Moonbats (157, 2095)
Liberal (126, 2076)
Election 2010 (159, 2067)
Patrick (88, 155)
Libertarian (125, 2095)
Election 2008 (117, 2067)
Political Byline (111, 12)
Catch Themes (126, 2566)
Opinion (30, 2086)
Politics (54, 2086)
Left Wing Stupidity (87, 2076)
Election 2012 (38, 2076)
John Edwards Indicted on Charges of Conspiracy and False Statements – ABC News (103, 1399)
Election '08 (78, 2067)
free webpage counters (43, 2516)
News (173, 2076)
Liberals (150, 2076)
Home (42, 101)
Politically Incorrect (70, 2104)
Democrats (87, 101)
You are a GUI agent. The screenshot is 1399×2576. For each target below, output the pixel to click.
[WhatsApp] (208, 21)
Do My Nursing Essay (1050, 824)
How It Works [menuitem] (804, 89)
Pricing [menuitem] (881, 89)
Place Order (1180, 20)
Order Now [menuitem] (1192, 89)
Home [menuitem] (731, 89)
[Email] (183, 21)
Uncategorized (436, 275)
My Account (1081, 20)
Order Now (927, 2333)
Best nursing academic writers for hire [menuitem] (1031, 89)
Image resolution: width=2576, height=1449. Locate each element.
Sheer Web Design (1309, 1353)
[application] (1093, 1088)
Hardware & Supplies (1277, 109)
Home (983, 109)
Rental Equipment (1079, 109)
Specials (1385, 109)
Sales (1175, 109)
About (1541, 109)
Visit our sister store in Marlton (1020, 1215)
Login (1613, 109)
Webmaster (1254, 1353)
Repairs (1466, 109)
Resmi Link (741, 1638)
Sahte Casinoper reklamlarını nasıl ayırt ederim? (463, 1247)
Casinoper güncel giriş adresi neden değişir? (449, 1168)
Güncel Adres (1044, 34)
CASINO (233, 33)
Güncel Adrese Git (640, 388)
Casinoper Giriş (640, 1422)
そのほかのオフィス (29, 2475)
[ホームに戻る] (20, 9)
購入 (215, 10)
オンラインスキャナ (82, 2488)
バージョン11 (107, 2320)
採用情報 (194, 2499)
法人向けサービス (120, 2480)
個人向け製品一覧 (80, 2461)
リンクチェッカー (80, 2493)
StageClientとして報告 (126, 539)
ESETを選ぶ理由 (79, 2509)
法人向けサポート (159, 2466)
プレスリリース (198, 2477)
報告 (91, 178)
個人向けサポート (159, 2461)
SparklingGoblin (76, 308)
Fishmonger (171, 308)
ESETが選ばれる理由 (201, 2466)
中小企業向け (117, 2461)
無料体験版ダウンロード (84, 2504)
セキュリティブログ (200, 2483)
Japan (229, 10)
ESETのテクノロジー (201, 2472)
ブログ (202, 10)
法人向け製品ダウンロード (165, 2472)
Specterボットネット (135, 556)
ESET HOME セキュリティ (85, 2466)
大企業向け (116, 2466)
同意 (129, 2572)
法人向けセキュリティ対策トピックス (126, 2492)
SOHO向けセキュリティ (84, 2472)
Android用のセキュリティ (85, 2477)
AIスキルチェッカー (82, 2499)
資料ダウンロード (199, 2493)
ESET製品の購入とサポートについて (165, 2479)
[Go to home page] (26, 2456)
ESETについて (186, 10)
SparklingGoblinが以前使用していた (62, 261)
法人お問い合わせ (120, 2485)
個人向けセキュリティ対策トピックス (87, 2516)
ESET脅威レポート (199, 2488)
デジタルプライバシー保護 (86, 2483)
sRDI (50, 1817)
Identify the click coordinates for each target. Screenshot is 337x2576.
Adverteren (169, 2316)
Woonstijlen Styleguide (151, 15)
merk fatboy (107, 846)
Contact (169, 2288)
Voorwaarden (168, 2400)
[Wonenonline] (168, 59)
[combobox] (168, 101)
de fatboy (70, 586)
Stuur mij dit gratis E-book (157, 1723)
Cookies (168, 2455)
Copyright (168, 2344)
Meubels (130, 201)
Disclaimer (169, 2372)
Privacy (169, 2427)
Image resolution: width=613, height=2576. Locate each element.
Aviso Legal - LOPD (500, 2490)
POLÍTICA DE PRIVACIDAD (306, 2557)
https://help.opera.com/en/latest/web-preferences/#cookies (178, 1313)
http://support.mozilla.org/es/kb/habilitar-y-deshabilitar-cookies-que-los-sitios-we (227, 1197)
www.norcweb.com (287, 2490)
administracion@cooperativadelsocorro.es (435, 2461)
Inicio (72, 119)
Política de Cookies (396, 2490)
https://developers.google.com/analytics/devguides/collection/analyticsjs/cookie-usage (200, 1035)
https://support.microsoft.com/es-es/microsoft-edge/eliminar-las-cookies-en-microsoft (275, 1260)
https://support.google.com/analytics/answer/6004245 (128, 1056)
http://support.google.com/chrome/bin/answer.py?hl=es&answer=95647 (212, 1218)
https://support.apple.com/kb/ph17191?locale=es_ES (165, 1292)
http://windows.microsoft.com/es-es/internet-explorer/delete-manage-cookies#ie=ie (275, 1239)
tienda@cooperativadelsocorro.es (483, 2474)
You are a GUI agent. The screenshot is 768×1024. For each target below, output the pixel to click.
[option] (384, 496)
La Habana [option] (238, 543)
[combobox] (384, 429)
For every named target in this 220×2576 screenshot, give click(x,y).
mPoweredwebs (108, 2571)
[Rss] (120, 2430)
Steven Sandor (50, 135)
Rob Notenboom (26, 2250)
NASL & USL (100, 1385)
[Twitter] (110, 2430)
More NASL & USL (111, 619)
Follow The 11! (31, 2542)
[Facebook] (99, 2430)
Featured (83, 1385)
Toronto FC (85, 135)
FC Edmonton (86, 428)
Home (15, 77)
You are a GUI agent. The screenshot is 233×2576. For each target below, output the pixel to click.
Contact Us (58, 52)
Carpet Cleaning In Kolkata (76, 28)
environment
----
• **REQUIRED WORK**: The answer must consist of all the entries, copied exactly.

• **ANSWER FOR THE TASK**:
Moonbats (157, 2095)
Liberal (126, 2076)
Election 2010 (159, 2067)
Patrick (88, 155)
Libertarian (125, 2095)
Election 2008 (117, 2067)
Political Byline (111, 12)
Catch Themes (126, 2566)
Opinion (30, 2086)
Politics (54, 2086)
Left Wing Stupidity (87, 2076)
Election 2012 (38, 2076)
John Edwards Indicted on Charges of Conspiracy and False Statements – ABC News (103, 1399)
Election '08 (78, 2067)
free webpage counters (43, 2516)
News (173, 2076)
Liberals (150, 2076)
Home (42, 101)
Politically Incorrect (70, 2104)
Democrats (87, 101)
You are a GUI agent. The screenshot is 1399×2576. For each target below, output the pixel to click.
[WhatsApp] (208, 21)
Do My Nursing Essay (1050, 824)
How It Works [menuitem] (804, 89)
Pricing [menuitem] (881, 89)
Place Order (1180, 20)
Order Now [menuitem] (1192, 89)
Home [menuitem] (731, 89)
[Email] (183, 21)
Uncategorized (436, 275)
My Account (1081, 20)
Order Now (927, 2333)
Best nursing academic writers for hire [menuitem] (1031, 89)
Image resolution: width=2576, height=1449. Locate each element.
Sheer Web Design (1309, 1353)
[application] (1093, 1088)
Hardware & Supplies (1277, 109)
Home (983, 109)
Rental Equipment (1079, 109)
Specials (1385, 109)
Sales (1175, 109)
About (1541, 109)
Visit our sister store in Marlton (1020, 1215)
Login (1613, 109)
Webmaster (1254, 1353)
Repairs (1466, 109)
Resmi Link (741, 1638)
Sahte Casinoper reklamlarını nasıl ayırt ederim? (463, 1247)
Casinoper güncel giriş adresi neden değişir? (449, 1168)
Güncel Adres (1044, 34)
CASINO (233, 33)
Güncel Adrese Git (640, 388)
Casinoper Giriş (640, 1422)
そのほかのオフィス (29, 2475)
[ホームに戻る] (20, 9)
購入 (215, 10)
オンラインスキャナ (82, 2488)
バージョン11 (107, 2320)
採用情報 (194, 2499)
法人向けサービス (120, 2480)
個人向け製品一覧 (80, 2461)
リンクチェッカー (80, 2493)
StageClientとして報告 (126, 539)
ESETを選ぶ理由 (79, 2509)
法人向けサポート (159, 2466)
プレスリリース (198, 2477)
報告 (91, 178)
個人向けサポート (159, 2461)
SparklingGoblin (76, 308)
Fishmonger (171, 308)
ESETが選ばれる理由 (201, 2466)
中小企業向け (117, 2461)
無料体験版ダウンロード (84, 2504)
セキュリティブログ (200, 2483)
Japan (229, 10)
ESETのテクノロジー (201, 2472)
ブログ (202, 10)
法人向け製品ダウンロード (165, 2472)
Specterボットネット (135, 556)
ESET HOME セキュリティ (85, 2466)
大企業向け (116, 2466)
同意 (129, 2572)
法人向けセキュリティ対策トピックス (126, 2492)
SOHO向けセキュリティ (84, 2472)
Android用のセキュリティ (85, 2477)
AIスキルチェッカー (82, 2499)
資料ダウンロード (199, 2493)
ESET製品の購入とサポートについて (165, 2479)
[Go to home page] (26, 2456)
ESETについて (186, 10)
SparklingGoblinが以前使用していた (62, 261)
法人お問い合わせ (120, 2485)
個人向けセキュリティ対策トピックス (87, 2516)
ESET脅威レポート (199, 2488)
デジタルプライバシー保護 (86, 2483)
sRDI (50, 1817)
Identify the click coordinates for each target. Screenshot is 337x2576.
Adverteren (169, 2316)
Woonstijlen Styleguide (151, 15)
merk fatboy (107, 846)
Contact (169, 2288)
Voorwaarden (168, 2400)
[Wonenonline] (168, 59)
[combobox] (168, 101)
de fatboy (70, 586)
Stuur mij dit gratis E-book (157, 1723)
Cookies (168, 2455)
Copyright (168, 2344)
Meubels (130, 201)
Disclaimer (169, 2372)
Privacy (169, 2427)
Image resolution: width=613, height=2576. Locate each element.
Aviso Legal - LOPD (500, 2490)
POLÍTICA DE PRIVACIDAD (306, 2557)
https://help.opera.com/en/latest/web-preferences/#cookies (178, 1313)
http://support.mozilla.org/es/kb/habilitar-y-deshabilitar-cookies-que-los-sitios-we (227, 1197)
www.norcweb.com (287, 2490)
administracion@cooperativadelsocorro.es (435, 2461)
Inicio (72, 119)
Política de Cookies (396, 2490)
https://developers.google.com/analytics/devguides/collection/analyticsjs/cookie-usage (200, 1035)
https://support.microsoft.com/es-es/microsoft-edge/eliminar-las-cookies-en-microsoft (275, 1260)
https://support.google.com/analytics/answer/6004245 (128, 1056)
http://support.google.com/chrome/bin/answer.py?hl=es&answer=95647 (212, 1218)
https://support.apple.com/kb/ph17191?locale=es_ES (165, 1292)
http://windows.microsoft.com/es-es/internet-explorer/delete-manage-cookies#ie=ie (275, 1239)
tienda@cooperativadelsocorro.es (483, 2474)
You are a GUI agent. The screenshot is 768×1024. For each target below, output the pixel to click.
[option] (384, 496)
La Habana [option] (238, 543)
[combobox] (384, 429)
For every named target in this 220×2576 screenshot, give click(x,y).
mPoweredwebs (108, 2571)
[Rss] (120, 2430)
Steven Sandor (50, 135)
Rob Notenboom (26, 2250)
NASL & USL (100, 1385)
[Twitter] (110, 2430)
More NASL & USL (111, 619)
Follow The 11! (31, 2542)
[Facebook] (99, 2430)
Featured (83, 1385)
Toronto FC (85, 135)
FC Edmonton (86, 428)
Home (15, 77)
You are a GUI agent. The screenshot is 233×2576. For each target below, output the pixel to click.
Contact Us (58, 52)
Carpet Cleaning In Kolkata (76, 28)
environment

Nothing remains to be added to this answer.